In a filing with the 5th U.S. Circuit Court of Appeals in New Orleans, lawyers for groups and doctors who oppose abortion and challenged the FDA’s more than two decade-old approval of the drug said a government request to stay the suspension was “extraordinary and unprecedented” and should be denied.
The abortion opponents’ requests came one day after the U.S. Department of Justice urged the appeals court to put U.S. District Judge Matthew Kacsmaryk’s April 7 order voiding the FDA’s approval on hold through the appeals process.
Kacsmaryk, a Texas judge appointed by former Republican President Donald Trump, had issued only a seven-day stay.
The groups and doctors are led by the Alliance for Hippocratic Medicine, which was formed last August. It is not clear when the 5th Circuit will rule on extending the stay.

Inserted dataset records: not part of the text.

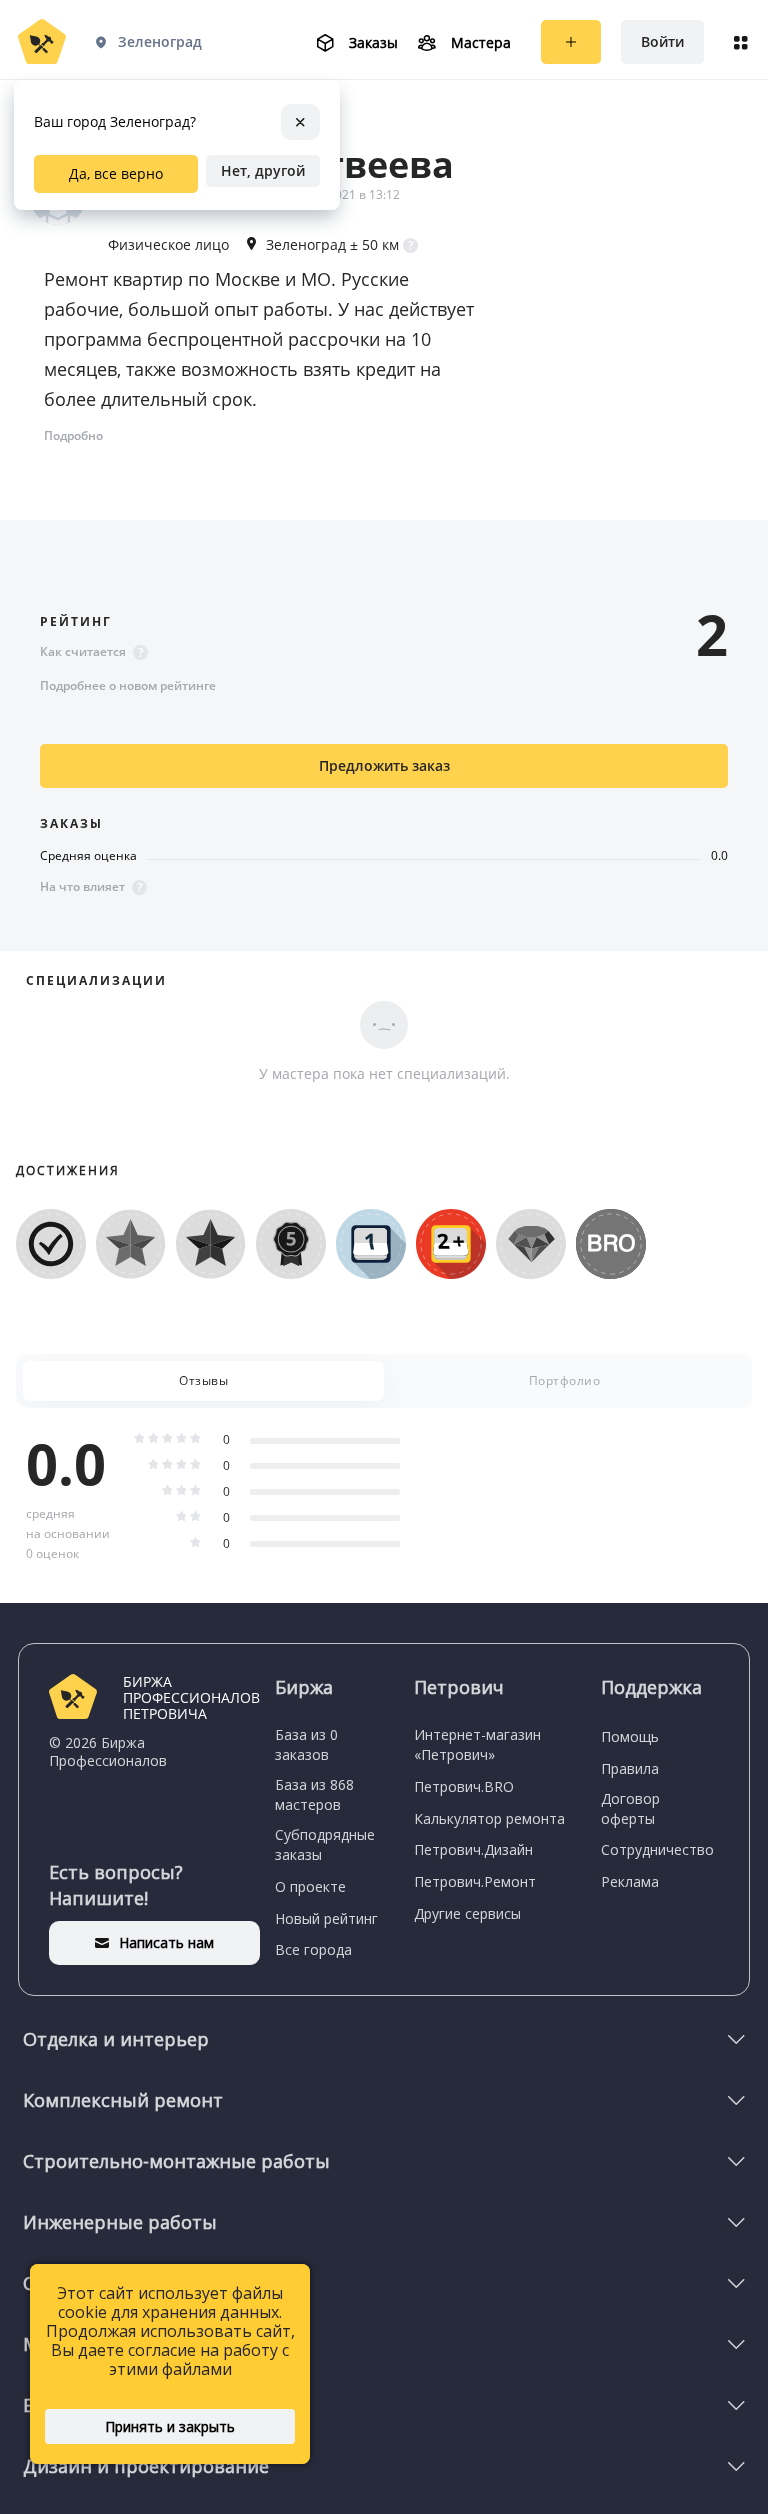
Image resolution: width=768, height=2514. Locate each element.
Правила (630, 1768)
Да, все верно (116, 173)
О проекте (310, 1886)
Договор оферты (630, 1808)
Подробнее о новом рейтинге (128, 685)
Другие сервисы (467, 1913)
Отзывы (203, 1380)
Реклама (630, 1881)
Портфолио (565, 1380)
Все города (313, 1949)
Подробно (73, 435)
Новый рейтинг (326, 1918)
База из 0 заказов (306, 1744)
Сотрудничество (657, 1849)
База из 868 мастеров (314, 1794)
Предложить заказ (384, 765)
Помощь (630, 1736)
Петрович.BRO (464, 1786)
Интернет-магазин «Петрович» (477, 1744)
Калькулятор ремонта (489, 1818)
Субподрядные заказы (325, 1844)
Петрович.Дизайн (473, 1849)
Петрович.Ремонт (475, 1881)
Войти (662, 41)
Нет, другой (263, 170)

Mifepristone is the first pill in a two-drug regimen for medication abortions used in more than half of all U.S. abortions. Several states have announced plans to stockpile mifepristone or the other drug, misoprostol.
The Justice Department said on Monday that mifepristone was safe, and Kacsmaryk’s decision would “thwart FDA’s scientific judgment and severely harm women, particularly those for whom mifepristone is a medical or practical necessity.”

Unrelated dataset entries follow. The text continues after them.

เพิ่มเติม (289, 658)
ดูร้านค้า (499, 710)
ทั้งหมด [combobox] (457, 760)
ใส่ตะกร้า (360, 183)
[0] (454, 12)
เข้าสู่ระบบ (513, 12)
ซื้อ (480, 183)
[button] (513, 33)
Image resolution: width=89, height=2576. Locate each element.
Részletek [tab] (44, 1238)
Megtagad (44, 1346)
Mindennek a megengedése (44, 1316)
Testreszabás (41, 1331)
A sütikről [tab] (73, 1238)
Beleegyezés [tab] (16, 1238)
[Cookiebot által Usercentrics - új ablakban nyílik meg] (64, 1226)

Several hundred drug and biotechnology company executives not involved in making mifepristone on Monday called for a reversal of the judge’s decision, saying they count on the FDA’s autonomy and authority to approve new drugs for patients.

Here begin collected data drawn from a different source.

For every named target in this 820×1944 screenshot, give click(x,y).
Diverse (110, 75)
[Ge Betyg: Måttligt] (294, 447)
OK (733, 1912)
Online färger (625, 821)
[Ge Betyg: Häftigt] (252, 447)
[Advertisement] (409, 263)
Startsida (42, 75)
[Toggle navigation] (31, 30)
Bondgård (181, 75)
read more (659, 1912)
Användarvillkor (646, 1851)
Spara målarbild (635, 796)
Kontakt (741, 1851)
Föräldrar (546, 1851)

“If courts can overturn drug approvals without regard for science or evidence, or for the complexity required to fully vet the safety and efficacy of new drugs, any medicine is at risk for the same outcome as mifepristone,” they said.
Twenty-three mostly Democratic-led states plus Washington, D.C., 28 municipalities including Baltimore, Boston and Los Angeles, and most Democratic members of Congress filed briefs supporting a longer stay of the decision.
Many others backed the decision, including 69 Republican members of Congress who said the FDA’s actions posed “grave risks” to women and girls seeking “chemical abortions,” a term the judge also used.
Kacsmaryk, based in Amarillo, ruled that the FDA exceeded its authority by ignoring mifepristone’s risks and relying on “plainly unsound reasoning” when approving it.
Eighteen minutes later, a federal judge in Washington state issued a contradictory ruling that directed the FDA to keep the drug available in 17 states and Washington, D.C.
If the split persists, the U.S. Supreme Court may be asked to resolve the matter.
Federal appeals courts normally assign cases to three-judge panels. Twelve of the 16 5th Circuit judges who hear cases are Republican appointees.
The case is Alliance for Hippocratic Medicine et al v FDA et al, 5th U.S. Circuit Court of Appeals, No. 23-10362.